En su primera novela, recién editada por Mondadori, la joven periodista y creativa publicitaria recrea parte de su infancia transcurrida en un pueblo patagónico en el que su padre, apasionado militante peronista, instaló un motel.


Cuando se mudó a Buenos Aires al terminar la secundaria, Florencia Werchowsky hablaba de vez en cuando de su infancia en el Cu-Cú: cómo el padre había construido de cero ese motel, el primero de aquel pueblo de Río Negro al costado de la Ruta 6; cómo las mucamas le preparaban tostados y ella se robaba de las habitaciones vacías los juegos descartables de cepillo, peine y pasta dental, o las botellitas de Tía María para decorar su casa de muñecas. “Tenía un anecdotario perfecto para animar fiestas aburridas”, asegura. En esas historias el protagonista era su padre, Ñanco, militante peronista convencido de que un hotel alojamiento era “el ne-go-ción”. También aparecían las empleadas chilenas, los clientes furtivos que se quedaban varados cuando había tormenta de nieve y la curiosidad de un pueblo cuando las doce habitaciones “con películas condicionadas, calefacción y una atención de primer nivel”, como decía la invitación original, abrieron lo más discretamente posible sus puertas.

* _CONSIGNA 1_
En el texto sobre el motel Cu-Cú, ¿cómo queda en forma de lista breve el párrafo que empieza con "Cuando se mudó a Buenos Aires", sin perder sus datos principales?
* _CONSIGNA 2_
Según el texto sobre el motel Cu-Cú, ¿cuántas habitaciones tenía el motel?
* _CONSIGNA 3_
Escribe la continuación del texto sobre el motel Cu-Cú a partir de la última oración.
Los datos no intervienen en esto.

* _EXTRACTO DE DATOS_
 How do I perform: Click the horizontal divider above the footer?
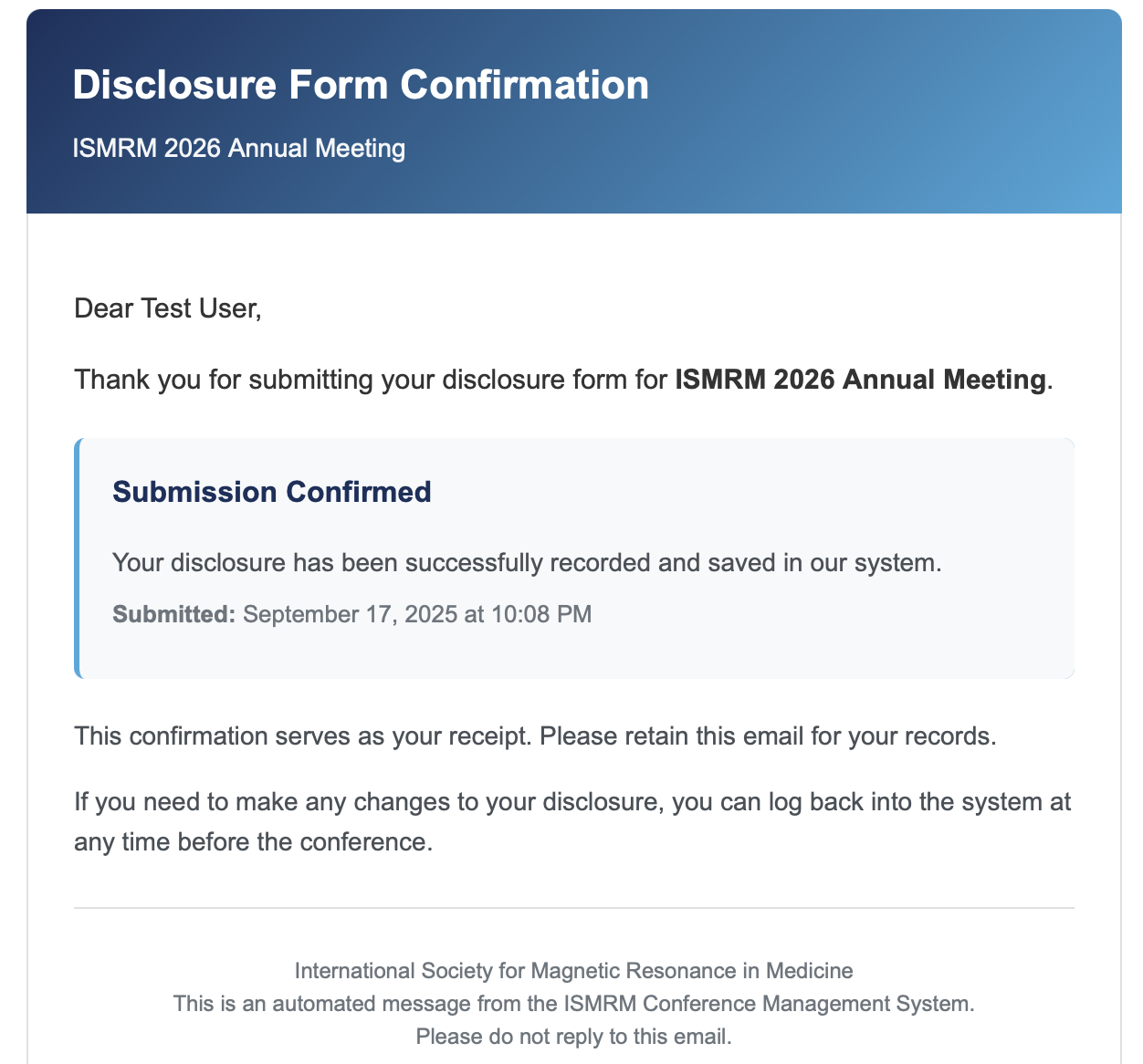click(x=573, y=908)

* _RESULTADO DEL EJERCICIO 1_
- Al mudarse a Buenos Aires tras la secundaria, Florencia Werchowsky contaba a veces anécdotas de su infancia en el Cu-Cú, que según ella servían para animar fiestas aburridas.
- Su padre construyó de cero el motel, el primero de un pueblo de Río Negro junto a la Ruta 6.
- De niña, las mucamas le preparaban tostados, y ella tomaba de las habitaciones vacías juegos descartables de higiene y botellitas de Tía María para su casa de muñecas.
- El protagonista de esas historias era su padre, Ñanco, militante peronista convencido de que un hotel alojamiento era "el ne-go-ción".
- También aparecían las empleadas chilenas, los clientes que quedaban varados por las tormentas de nieve y la curiosidad del pueblo cuando abrieron, con la mayor discreción posible, las doce habitaciones.

* _RESULTADO DEL EJERCICIO 2_
El motel tenía doce habitaciones.

* _RESULTADO DEL EJERCICIO 3_
Que esas vivencias se convirtieran en un libro suena lógico. Sobre todo porque la escritura no le es ajena. A los 21 –ahora tiene 34– Florencia se convirtió en periodista: trabajó en distintas secciones de Clarín, fue editora en la revista TXT, dirigió la D’Mode. “Pero una cosa es escribir cuando lo verosímil está afuera y otra, una historia que de alguna manera es la tuya”, dice. Esa historia es El telo de papá, editado por Mondadori. Como en todo relato autobiográfico, la palabra se encarga de empañar los recuerdos y transformarlos en ficción, en materia literaria. Entre los pliegues del relato se dejan ver, además, los ochenta posdictatoriales, los noventa menemistas y la doble moral de una clase media que no puede abandonar la culpa aunque tampoco el deseo. Pero, sobre todo, El telo de papá es una de esas historias escritas con gran sentido del humor, que se leen de un tirón en cualquier cama de casa o motel donde se viva o se esté de visita.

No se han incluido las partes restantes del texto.